__WORK INSTRUCTIONS__. Copy each of the following records line for line, with no changes.

__DATASET__.
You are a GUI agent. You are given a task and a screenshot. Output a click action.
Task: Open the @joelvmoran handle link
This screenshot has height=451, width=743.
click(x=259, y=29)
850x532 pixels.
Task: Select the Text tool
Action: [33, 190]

__THE COMPLETED TASK__.
You are a GUI agent. You are given a task and a screenshot. Output a click action.
Task: Open the @joelvmoran handle link
This screenshot has height=451, width=743.
click(x=259, y=29)
850x532 pixels.
Task: Select the Text tool
Action: [33, 190]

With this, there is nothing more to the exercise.